El 19 de octubre de 1979, Damn the torpedoes llegó a todas las disquerías de los Estados Unidos a través del sello Backstreet Records. Una versión gigante de la fotografía de Glen Christensen cubrió el escaparate de Tower Records y, en un par de meses, cuatro canciones llegaron a rotar simultáneamente en las radios de todo el país. "Era tan fan de Tom Petty que estaba esperando en la fila para comprar el disco apenas saliera —cuenta Eddie Vedder, en el documental de Peter Bogdanovich dedicado al grupo—. Me lo llevé a casa para el almuerzo, aprendí las canciones y volví al colegio con las melodías en la cabeza. Lo único que quería era volver para seguir escuchándolas (…) No sé si un artista logra comprender por completo qué tan profundamente sus canciones afectan a la gente: cuando escuchás la canción, no solo recordás dónde estabas sino el sentimiento en tus vísceras de tener 14 y escucharla".

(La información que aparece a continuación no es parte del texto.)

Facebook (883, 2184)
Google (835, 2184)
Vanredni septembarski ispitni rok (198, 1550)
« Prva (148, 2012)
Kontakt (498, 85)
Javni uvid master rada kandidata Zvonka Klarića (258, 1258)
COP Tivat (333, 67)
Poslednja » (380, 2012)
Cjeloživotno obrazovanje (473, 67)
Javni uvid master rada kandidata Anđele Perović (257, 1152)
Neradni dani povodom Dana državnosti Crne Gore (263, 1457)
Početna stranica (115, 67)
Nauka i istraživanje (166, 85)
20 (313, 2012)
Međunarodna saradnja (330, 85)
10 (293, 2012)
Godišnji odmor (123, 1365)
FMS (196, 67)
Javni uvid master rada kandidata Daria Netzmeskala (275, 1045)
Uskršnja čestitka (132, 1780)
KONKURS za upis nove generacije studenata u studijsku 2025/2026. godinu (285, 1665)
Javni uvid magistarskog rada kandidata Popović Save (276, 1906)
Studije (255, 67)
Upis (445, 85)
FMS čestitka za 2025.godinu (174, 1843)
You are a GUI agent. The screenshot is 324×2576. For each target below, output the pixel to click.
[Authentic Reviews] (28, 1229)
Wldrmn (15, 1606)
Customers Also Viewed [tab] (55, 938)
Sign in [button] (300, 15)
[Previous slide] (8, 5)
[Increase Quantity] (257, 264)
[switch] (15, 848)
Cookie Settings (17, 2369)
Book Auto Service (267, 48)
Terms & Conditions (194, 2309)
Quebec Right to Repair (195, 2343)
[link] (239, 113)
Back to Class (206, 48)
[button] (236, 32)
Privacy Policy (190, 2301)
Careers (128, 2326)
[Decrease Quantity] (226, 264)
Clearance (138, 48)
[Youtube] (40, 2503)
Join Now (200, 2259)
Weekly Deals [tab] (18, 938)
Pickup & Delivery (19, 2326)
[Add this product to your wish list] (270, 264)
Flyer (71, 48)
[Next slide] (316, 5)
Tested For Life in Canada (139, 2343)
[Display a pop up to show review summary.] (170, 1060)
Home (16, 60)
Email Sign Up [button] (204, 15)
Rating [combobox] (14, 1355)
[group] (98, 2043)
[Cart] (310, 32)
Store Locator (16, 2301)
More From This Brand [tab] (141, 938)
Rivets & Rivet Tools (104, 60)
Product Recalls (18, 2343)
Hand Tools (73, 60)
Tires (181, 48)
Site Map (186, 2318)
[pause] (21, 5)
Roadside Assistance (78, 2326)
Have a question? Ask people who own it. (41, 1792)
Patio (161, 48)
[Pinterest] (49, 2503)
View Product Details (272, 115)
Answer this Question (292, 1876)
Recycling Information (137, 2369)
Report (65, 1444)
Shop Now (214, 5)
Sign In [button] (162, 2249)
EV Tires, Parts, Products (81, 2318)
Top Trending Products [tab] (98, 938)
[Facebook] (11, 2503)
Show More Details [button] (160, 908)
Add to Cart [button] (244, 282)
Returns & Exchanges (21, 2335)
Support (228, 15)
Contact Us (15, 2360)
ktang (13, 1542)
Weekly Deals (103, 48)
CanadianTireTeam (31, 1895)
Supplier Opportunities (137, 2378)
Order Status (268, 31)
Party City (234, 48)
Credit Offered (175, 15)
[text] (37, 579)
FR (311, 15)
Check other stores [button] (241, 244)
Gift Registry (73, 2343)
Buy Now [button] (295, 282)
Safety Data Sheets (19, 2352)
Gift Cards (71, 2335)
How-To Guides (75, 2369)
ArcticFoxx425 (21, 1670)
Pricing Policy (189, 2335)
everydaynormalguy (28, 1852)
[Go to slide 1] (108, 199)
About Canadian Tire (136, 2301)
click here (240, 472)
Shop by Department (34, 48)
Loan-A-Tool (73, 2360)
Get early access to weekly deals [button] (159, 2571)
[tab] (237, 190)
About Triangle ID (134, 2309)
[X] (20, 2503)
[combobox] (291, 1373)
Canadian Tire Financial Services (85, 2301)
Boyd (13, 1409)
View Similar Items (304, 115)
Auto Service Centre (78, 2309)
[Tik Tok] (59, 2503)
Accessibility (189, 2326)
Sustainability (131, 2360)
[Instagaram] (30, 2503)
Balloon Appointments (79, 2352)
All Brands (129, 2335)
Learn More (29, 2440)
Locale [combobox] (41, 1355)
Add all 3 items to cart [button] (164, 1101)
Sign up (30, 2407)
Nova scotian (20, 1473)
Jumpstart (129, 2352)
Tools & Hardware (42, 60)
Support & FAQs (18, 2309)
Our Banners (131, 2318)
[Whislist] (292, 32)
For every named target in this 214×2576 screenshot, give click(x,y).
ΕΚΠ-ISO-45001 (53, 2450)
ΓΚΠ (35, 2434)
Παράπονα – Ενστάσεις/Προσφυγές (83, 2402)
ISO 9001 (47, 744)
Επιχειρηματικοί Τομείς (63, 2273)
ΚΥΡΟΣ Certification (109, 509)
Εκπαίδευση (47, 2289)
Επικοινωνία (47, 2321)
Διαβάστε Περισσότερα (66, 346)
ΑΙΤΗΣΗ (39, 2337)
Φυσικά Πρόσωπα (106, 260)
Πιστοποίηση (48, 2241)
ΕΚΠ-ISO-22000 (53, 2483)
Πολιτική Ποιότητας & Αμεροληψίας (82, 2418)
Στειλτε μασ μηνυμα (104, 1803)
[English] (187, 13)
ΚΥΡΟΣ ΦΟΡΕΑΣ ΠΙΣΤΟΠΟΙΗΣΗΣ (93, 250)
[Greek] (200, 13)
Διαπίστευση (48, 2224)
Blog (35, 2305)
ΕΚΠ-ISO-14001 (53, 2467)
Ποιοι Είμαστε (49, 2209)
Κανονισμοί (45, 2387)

MTV todavía no había clavado su bandera, pero el videoclip de “Here comes my girl” abrió su propio surco en la televisión. Ahí estaba todo. La Rickenbaker. El beat inalterable. La banda como hermandad. La voz ecuménica capaz de unir, en el mismo trazo, el mood de Bob Dylan y los estribillos de los primeros Beatles. La confianza del tigre dispuesto a comerse el mundo sin accesos de alarde ni de falsa humildad. “Cualquiera puede escribir una canción —decía Petty—, pero no cualquiera puede hacerlo bien”. Amén.